§ WORK REQUIRED
Check each line of the data, and copy those where "logo" appears.

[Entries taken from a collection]
--------

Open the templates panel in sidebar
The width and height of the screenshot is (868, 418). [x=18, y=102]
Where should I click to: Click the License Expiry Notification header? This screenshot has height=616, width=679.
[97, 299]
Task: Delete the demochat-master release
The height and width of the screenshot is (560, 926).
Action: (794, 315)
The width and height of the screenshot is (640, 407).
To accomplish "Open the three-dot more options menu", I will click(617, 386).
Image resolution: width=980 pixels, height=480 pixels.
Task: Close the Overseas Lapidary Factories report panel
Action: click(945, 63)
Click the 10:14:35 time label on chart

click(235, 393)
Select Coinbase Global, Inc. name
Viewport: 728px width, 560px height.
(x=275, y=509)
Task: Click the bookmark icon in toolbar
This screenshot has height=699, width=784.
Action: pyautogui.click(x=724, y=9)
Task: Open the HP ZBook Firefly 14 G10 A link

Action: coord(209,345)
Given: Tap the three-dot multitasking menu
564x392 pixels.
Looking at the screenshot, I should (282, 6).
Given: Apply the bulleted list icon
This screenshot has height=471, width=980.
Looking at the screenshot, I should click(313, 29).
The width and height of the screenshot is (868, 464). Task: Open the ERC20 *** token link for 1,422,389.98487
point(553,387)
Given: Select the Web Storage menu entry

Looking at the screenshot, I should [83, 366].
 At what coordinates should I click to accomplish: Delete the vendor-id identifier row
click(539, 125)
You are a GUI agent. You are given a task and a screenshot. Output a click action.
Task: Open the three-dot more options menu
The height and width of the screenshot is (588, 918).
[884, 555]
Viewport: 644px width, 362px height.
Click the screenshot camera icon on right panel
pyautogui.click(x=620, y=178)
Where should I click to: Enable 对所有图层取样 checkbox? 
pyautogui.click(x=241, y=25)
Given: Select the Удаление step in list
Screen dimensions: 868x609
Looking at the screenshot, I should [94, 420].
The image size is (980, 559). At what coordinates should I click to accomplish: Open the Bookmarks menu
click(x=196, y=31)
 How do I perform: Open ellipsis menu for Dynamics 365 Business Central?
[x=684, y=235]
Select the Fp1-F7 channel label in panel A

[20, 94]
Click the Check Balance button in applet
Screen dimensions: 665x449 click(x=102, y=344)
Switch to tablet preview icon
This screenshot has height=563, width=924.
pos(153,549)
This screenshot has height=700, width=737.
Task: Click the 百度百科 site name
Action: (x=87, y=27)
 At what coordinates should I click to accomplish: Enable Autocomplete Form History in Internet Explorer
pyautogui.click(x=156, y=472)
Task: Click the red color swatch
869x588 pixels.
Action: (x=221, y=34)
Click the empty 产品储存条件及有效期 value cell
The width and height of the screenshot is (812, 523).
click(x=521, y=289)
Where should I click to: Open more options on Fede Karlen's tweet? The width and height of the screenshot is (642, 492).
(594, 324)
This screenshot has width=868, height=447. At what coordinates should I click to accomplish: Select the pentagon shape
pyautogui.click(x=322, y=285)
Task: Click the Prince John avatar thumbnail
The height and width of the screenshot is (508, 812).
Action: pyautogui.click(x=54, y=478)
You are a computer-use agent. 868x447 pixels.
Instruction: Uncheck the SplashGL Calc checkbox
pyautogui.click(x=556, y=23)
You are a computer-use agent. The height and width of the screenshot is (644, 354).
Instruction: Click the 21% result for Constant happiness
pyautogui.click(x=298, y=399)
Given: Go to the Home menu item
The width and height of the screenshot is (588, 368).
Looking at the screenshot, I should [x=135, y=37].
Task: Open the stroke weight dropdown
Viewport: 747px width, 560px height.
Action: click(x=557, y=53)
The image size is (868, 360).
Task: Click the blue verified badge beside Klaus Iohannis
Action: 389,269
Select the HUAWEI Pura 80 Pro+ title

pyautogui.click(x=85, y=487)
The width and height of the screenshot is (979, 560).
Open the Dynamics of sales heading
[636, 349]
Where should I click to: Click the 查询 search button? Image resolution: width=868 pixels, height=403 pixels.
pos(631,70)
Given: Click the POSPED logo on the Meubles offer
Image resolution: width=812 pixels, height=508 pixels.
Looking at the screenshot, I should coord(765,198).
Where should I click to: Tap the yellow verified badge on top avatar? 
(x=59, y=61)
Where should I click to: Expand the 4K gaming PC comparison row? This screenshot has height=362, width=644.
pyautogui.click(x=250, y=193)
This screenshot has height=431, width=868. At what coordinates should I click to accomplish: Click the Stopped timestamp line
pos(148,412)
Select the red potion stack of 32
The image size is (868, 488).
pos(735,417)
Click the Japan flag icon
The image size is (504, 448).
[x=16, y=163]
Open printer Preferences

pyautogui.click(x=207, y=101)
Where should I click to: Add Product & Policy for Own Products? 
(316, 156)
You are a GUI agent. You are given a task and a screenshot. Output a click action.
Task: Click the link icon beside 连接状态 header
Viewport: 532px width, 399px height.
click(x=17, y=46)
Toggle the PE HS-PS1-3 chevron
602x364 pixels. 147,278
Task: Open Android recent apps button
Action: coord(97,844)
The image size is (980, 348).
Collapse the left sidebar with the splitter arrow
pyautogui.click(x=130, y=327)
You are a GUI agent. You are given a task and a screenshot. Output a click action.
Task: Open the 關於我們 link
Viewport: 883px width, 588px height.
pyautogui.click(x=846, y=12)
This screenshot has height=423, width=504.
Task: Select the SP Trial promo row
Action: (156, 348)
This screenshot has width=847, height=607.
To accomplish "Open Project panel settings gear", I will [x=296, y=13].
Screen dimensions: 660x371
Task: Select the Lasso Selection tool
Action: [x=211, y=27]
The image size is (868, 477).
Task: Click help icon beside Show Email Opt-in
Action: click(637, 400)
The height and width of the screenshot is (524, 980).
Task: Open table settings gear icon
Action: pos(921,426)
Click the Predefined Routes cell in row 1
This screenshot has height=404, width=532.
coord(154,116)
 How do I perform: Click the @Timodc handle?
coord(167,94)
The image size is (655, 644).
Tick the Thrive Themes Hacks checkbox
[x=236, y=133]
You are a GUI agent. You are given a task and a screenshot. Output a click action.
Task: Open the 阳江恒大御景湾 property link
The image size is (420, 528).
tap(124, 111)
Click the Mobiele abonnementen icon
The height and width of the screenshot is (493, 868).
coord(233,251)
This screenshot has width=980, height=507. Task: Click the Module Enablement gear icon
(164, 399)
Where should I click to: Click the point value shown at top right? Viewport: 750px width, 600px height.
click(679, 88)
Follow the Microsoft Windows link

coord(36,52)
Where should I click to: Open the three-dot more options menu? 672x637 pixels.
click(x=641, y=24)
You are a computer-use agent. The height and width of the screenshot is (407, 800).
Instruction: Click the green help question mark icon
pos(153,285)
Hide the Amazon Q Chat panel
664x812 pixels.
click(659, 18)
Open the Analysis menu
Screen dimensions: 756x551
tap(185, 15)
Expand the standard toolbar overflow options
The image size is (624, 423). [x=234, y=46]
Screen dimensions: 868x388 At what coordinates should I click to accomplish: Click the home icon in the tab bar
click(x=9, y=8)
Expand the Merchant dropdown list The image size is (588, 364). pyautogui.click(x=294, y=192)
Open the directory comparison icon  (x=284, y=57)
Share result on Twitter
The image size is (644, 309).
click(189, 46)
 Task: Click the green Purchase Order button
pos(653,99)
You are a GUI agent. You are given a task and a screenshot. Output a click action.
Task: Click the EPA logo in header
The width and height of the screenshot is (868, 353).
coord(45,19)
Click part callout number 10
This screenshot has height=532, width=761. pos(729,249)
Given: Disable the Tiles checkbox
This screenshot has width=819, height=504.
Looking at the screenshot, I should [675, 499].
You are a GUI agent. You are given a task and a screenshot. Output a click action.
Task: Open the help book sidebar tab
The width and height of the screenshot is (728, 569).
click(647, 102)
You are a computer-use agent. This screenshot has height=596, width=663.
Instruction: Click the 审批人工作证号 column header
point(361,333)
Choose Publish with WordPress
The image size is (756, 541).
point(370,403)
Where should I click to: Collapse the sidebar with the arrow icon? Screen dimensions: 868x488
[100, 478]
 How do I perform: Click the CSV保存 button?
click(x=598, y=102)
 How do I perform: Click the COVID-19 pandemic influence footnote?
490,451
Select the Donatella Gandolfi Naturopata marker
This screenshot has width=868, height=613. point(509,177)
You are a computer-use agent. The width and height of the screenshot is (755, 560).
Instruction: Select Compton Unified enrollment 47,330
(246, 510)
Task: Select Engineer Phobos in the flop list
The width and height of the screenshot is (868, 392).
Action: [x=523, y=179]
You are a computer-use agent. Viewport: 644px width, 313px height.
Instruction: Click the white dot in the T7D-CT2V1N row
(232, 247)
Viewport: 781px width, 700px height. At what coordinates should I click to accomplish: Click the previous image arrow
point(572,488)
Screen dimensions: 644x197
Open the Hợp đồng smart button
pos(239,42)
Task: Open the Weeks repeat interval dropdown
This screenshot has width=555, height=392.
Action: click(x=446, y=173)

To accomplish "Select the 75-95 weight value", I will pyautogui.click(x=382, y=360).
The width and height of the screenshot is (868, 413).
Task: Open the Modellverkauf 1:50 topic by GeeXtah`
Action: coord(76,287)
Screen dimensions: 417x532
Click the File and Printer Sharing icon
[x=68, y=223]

--------

§ COMPLETED TASK
Given: Click the POSPED logo on the Meubles offer
Task: Click the EPA logo in header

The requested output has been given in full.